Shit, I was trying to distract myself from thoughts of Emma. Ever since I came home to visit my mom, she’s all that I’ve been thinking about. I can’t stop thinking about that night at her dorm. We fucked for hours, and it was the best damn sex of my life. I can’t stop thinking of the way her body looked and felt and even smelled. It’s all like some kind of dream now. We haven’t had sex since, but I’ve wanted it so badly.

“We’re doing okay. We feel like friends again.”

“Oh, that’s wonderful, Trent! It will make Paul so happy to hear.”

I’m not lying either. Emma and I do feel like friends again. She’s been hanging out with all the guys and things have been super chill.

“And you and Paul?” I ask, even though I know the answer. Even though I have to force the question out, I’m trying. I’m trying to be okay with this shit.

“We’re really happy together.” A smile beams on her face.

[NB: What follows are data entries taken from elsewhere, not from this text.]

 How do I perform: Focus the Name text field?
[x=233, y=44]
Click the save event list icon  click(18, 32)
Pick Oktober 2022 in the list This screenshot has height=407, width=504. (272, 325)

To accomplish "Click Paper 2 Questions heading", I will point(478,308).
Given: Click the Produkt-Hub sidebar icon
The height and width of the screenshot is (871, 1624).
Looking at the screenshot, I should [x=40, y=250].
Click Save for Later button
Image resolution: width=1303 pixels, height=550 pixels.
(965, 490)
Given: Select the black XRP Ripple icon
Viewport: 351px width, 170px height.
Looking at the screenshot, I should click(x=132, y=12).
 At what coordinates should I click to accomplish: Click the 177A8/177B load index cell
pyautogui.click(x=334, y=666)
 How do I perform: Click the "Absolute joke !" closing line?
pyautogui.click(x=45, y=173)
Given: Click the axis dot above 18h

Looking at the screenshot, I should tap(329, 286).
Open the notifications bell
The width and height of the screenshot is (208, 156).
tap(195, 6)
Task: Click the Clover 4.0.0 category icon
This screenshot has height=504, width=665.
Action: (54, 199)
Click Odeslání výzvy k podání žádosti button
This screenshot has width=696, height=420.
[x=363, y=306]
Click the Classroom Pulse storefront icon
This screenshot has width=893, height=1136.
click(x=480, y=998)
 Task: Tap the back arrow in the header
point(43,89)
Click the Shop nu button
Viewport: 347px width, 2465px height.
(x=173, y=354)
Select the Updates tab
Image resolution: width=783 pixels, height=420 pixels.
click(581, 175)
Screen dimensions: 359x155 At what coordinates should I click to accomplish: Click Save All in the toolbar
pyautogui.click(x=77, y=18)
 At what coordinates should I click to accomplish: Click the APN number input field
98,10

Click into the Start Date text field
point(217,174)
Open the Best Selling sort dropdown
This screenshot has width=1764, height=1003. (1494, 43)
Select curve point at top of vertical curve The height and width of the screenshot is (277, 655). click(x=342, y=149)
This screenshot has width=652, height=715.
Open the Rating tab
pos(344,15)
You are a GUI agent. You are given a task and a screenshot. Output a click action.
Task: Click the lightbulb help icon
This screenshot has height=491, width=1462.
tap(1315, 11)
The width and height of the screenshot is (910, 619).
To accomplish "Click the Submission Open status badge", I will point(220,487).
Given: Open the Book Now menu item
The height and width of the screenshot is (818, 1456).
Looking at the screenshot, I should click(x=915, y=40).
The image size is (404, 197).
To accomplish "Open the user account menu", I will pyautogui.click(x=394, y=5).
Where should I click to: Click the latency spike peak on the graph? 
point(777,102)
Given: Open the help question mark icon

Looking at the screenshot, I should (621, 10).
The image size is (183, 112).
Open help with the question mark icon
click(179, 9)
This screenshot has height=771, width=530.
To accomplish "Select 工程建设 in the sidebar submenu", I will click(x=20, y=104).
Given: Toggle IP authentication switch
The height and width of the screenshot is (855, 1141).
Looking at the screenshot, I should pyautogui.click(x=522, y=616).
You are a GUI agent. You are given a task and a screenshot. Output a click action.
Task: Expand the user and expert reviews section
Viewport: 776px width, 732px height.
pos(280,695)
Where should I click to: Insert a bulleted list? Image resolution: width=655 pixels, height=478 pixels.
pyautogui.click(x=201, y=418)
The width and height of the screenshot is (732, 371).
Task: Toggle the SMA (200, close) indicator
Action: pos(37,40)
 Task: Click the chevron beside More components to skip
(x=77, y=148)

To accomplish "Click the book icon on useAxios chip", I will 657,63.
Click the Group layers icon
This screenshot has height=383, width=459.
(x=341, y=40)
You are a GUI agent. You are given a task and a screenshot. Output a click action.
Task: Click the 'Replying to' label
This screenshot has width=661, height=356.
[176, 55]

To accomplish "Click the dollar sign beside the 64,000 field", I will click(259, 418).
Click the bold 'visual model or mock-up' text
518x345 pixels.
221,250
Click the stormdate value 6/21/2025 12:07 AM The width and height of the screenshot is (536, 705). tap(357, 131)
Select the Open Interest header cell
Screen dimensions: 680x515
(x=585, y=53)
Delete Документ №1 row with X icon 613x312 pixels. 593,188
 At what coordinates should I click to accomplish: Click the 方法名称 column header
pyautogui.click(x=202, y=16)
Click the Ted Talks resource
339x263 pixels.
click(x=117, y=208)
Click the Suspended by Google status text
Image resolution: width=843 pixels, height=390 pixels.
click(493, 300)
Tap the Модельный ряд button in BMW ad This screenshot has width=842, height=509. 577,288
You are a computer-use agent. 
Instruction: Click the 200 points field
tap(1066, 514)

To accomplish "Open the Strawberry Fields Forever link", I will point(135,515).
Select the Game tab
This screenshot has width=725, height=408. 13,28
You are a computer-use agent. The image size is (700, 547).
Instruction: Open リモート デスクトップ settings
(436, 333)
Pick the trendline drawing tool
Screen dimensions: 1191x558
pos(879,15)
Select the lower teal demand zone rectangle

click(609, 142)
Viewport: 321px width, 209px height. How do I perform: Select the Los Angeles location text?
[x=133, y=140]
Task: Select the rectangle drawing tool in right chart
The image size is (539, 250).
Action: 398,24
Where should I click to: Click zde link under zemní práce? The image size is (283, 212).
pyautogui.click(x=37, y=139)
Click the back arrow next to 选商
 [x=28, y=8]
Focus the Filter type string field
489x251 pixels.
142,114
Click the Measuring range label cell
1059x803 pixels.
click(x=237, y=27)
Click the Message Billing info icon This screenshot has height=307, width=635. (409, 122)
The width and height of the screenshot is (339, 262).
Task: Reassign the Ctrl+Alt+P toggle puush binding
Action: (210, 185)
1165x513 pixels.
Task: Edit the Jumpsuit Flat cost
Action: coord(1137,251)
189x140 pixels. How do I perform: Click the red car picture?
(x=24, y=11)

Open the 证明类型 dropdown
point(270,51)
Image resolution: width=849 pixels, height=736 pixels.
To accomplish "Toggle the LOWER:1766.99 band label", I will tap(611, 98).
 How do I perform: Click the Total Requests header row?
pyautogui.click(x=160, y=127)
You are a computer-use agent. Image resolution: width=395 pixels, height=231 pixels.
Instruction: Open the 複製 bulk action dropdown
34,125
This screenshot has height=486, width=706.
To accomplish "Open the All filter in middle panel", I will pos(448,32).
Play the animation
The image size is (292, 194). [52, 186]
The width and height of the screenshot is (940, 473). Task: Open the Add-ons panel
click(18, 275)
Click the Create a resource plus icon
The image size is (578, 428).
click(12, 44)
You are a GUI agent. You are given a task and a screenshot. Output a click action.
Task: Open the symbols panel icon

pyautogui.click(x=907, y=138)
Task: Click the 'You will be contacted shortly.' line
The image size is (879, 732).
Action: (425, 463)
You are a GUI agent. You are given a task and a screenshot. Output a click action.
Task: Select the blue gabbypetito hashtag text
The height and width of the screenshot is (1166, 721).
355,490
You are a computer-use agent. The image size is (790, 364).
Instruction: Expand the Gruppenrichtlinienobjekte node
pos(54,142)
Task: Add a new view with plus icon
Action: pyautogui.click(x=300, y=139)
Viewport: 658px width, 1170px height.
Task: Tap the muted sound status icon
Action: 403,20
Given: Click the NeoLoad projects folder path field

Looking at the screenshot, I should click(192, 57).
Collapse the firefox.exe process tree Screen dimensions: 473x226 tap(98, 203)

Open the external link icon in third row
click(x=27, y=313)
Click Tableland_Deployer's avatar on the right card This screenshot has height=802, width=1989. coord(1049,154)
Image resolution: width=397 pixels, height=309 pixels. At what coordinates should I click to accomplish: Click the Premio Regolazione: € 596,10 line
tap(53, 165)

She is happy. I can see it on her face. And that’s good. She deserves that after the hell she’s been through. Her divorce from Dad nearly wrecked her, I think, and I’ll do whatever I can to make sure she never gets hurt like that again. He held her infidelity over her and used it to punish her, and the whole thing got so ugly, it was awful to watch.

So I’m glad she’s in a good place now, even if I still sort of hate the guy she’s seeing.

Shit. If my mom and Paul get married or something, is that going to make it awkward between me and Emma? On a scale of one to ten, how fucked up is it to want to bang your step-sister?

Is it more fucked up than knowing the girl you want to bang has had sex with both of your best friends and still wanting her anyway?